Start of WORKING DATA

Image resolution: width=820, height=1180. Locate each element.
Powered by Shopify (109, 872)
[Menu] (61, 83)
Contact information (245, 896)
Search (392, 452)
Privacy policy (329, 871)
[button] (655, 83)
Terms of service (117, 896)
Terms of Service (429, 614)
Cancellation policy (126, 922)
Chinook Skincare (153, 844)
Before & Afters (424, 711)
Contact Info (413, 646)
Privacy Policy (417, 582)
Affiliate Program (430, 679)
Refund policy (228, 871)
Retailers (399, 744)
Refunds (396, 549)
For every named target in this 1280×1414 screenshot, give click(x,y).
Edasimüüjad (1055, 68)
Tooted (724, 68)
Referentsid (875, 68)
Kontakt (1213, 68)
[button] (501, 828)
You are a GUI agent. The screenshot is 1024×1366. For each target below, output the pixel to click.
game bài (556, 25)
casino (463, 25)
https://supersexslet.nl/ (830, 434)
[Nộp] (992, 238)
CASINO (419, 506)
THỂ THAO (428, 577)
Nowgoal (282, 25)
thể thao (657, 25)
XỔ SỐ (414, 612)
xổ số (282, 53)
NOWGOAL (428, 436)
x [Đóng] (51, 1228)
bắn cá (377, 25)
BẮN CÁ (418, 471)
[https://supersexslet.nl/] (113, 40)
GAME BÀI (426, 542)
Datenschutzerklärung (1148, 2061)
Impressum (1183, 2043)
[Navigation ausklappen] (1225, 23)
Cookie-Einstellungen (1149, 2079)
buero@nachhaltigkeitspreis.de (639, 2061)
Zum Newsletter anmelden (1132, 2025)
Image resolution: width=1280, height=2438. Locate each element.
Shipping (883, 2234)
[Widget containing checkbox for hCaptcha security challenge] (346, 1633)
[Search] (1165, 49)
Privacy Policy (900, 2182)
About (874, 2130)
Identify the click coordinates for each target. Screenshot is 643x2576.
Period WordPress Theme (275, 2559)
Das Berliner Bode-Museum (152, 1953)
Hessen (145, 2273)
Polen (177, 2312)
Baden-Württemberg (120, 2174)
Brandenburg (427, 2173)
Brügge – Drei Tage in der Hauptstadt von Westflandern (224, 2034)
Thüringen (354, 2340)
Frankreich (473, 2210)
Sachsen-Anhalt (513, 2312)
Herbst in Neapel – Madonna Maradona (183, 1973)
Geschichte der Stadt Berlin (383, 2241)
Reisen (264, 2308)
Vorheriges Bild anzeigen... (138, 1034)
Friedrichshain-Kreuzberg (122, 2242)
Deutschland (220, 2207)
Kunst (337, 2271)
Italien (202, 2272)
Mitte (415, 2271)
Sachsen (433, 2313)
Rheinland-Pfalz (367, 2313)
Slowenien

End of WORKING DATA

> EXERCISE REQUIREMENTS
Repeat the data precisely, reproducing every entry.

> REPLY
Image resolution: width=820, height=1180. Locate each element.
Powered by Shopify (109, 872)
[Menu] (61, 83)
Contact information (245, 896)
Search (392, 452)
Privacy policy (329, 871)
[button] (655, 83)
Terms of service (117, 896)
Terms of Service (429, 614)
Cancellation policy (126, 922)
Chinook Skincare (153, 844)
Before & Afters (424, 711)
Contact Info (413, 646)
Privacy Policy (417, 582)
Affiliate Program (430, 679)
Refund policy (228, 871)
Retailers (399, 744)
Refunds (396, 549)
For every named target in this 1280×1414 screenshot, give click(x,y).
Edasimüüjad (1055, 68)
Tooted (724, 68)
Referentsid (875, 68)
Kontakt (1213, 68)
[button] (501, 828)
You are a GUI agent. The screenshot is 1024×1366. For each target below, output the pixel to click.
game bài (556, 25)
casino (463, 25)
https://supersexslet.nl/ (830, 434)
[Nộp] (992, 238)
CASINO (419, 506)
THỂ THAO (428, 577)
Nowgoal (282, 25)
thể thao (657, 25)
XỔ SỐ (414, 612)
xổ số (282, 53)
NOWGOAL (428, 436)
x [Đóng] (51, 1228)
bắn cá (377, 25)
BẮN CÁ (418, 471)
[https://supersexslet.nl/] (113, 40)
GAME BÀI (426, 542)
Datenschutzerklärung (1148, 2061)
Impressum (1183, 2043)
[Navigation ausklappen] (1225, 23)
Cookie-Einstellungen (1149, 2079)
buero@nachhaltigkeitspreis.de (639, 2061)
Zum Newsletter anmelden (1132, 2025)
Image resolution: width=1280, height=2438. Locate each element.
Shipping (883, 2234)
[Widget containing checkbox for hCaptcha security challenge] (346, 1633)
[Search] (1165, 49)
Privacy Policy (900, 2182)
About (874, 2130)
Identify the click coordinates for each target. Screenshot is 643x2576.
Period WordPress Theme (275, 2559)
Das Berliner Bode-Museum (152, 1953)
Hessen (145, 2273)
Polen (177, 2312)
Baden-Württemberg (120, 2174)
Brandenburg (427, 2173)
Brügge – Drei Tage in der Hauptstadt von Westflandern (224, 2034)
Thüringen (354, 2340)
Frankreich (473, 2210)
Sachsen-Anhalt (513, 2312)
Herbst in Neapel – Madonna Maradona (183, 1973)
Geschichte der Stadt Berlin (383, 2241)
Reisen (264, 2308)
Vorheriges Bild anzeigen... (138, 1034)
Friedrichshain-Kreuzberg (122, 2242)
Deutschland (220, 2207)
Kunst (337, 2271)
Italien (202, 2272)
Mitte (415, 2271)
Sachsen (433, 2313)
Rheinland-Pfalz (367, 2313)
Slowenien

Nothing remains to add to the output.